As a mom of three children ages 16, 12 and 10, I have a rising concern of the texting that may occur between them and their friends. It seems that they become more and more disconnected from talking to people face to face.  This is something that will affect them as they get older and will need to communicate with others in the real world of employment and college.  My twelve year old son will even send messages to his grandparents, which they don’t mind. They are happy that he is keeping in touch with them. My opinion, I think he just needs to visit with them longer and talk face to face more. Young people rely too much on texting to communicate with people.
I believe that this will be a problem with communicating with others when they are in a situation where they have to talk. I have gone over this with my oldest son; he has been searching for a part time job and at times has a hard time keeping eye contact with someone interviewing him. He is used to relying on the phone, not face to face contact. I think we have all heard the horrible stories of people breaking up through texting, or saying terrible things.
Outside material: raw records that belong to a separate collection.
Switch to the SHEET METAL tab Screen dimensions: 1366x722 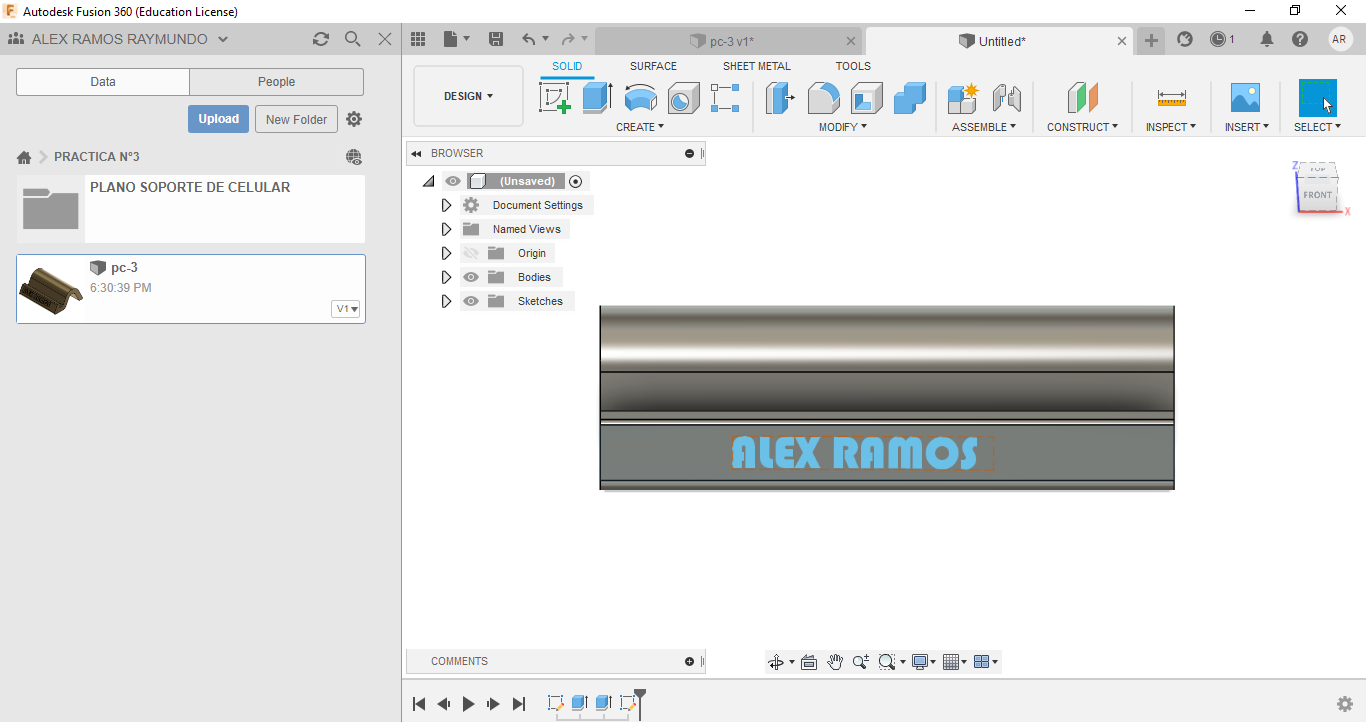[x=756, y=66]
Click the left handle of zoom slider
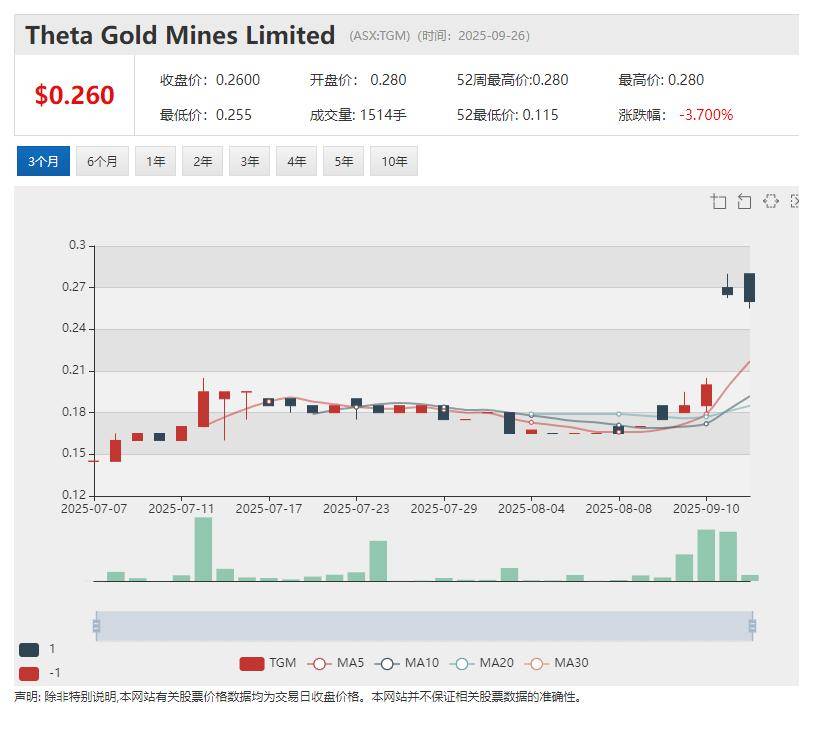The image size is (815, 734). (x=96, y=626)
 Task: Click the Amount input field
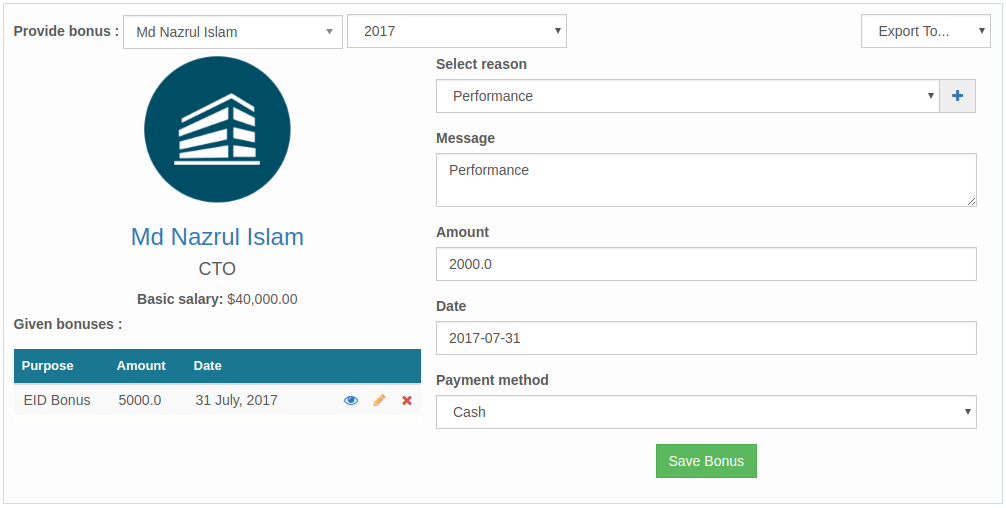[x=705, y=264]
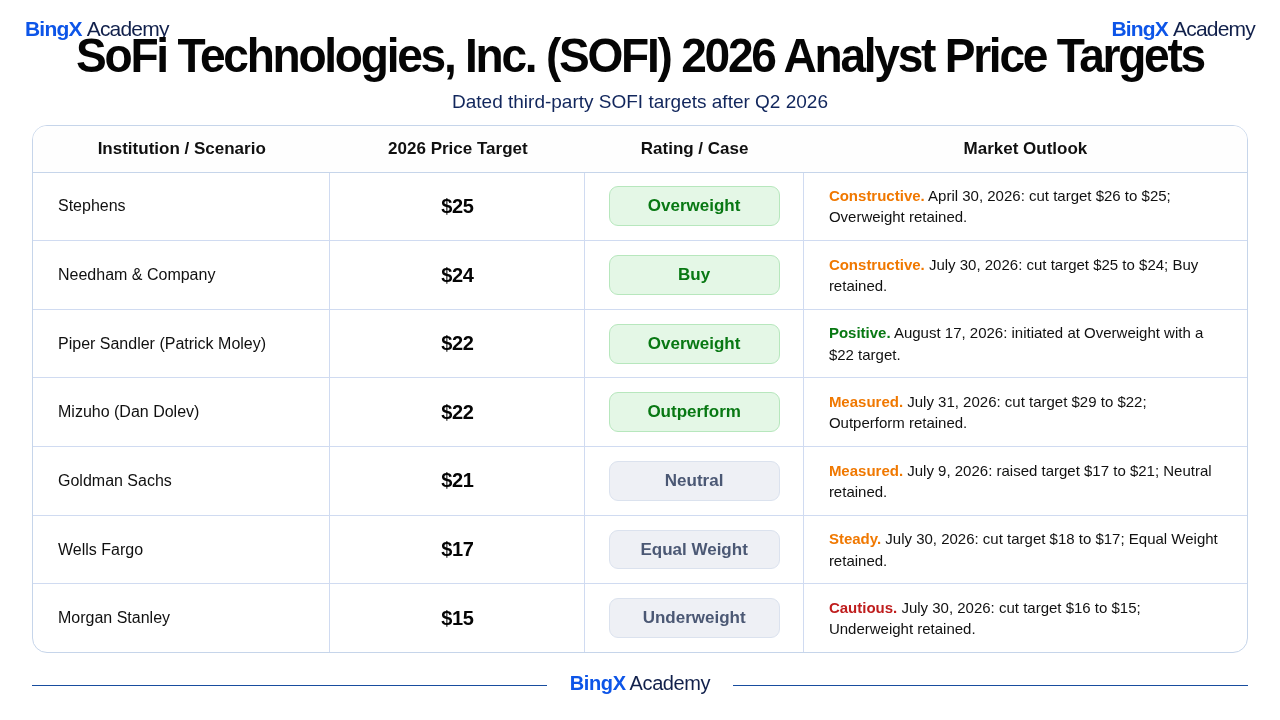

Some kids get bold and will be sexually suggestive and send a message to another person that they would never say to their face.
Research reported by The American Public Health Association finds that hyper-texters (more than 120 messages a day) are twice as likely as others to have tried alcohol, and more than three times more likely to have had sex (LaRue Huget, 2010). It does not show that every kid that texts will have problems, but it does suggest that kids that text excessively are more likely to try risky behaviors than those who text less. Of course it depends on who they are texting; their choice of friends is the most important thing (LaRue Huget, 2010).
It is not a big deal to young people; this is just how they communicate. I tell my kids there are three things to remember before sending something that might be offensive. One, they always need to put themselves in the other persons place and think about what that would feel like. Second, they need to ask themselves if this is something they would say to that persons face? If not, don’t do it. Last, is this something that you would be ashamed of if I or their grandparents read? If so, don’t do it. Nothing is worth the possible consequences of these words that can’t ever be taken back.

References
LaRue-Huget, J. (2010). Hyper-texting teens troubling behaviors.  The Washington Post. Retrieved January 30, 2011, from http://voices.washingtonpost.com/checkup/2010/11/hyper-texting_teens_in_trouble.html.

1 comment:

  1. Hi Brenna,

    Great post and I could not agree with you more. I too have the fear that kids today are loosing the art of face-to-face communication. If it is not texting, then it is Facebook. Not that there are anything wrong with those forms of communication, but too much of it can be detrimental. I use texting when I need to get a quick message to someone and I know they cannot talk, my daughter for example when she is at work. In addition, so much of the meaning in the conversation is lost because through texting and other electronic means, facial expressions and voice tone are not part of the conversation. And you are right; it is much easier to be bold when you are not face-to-face.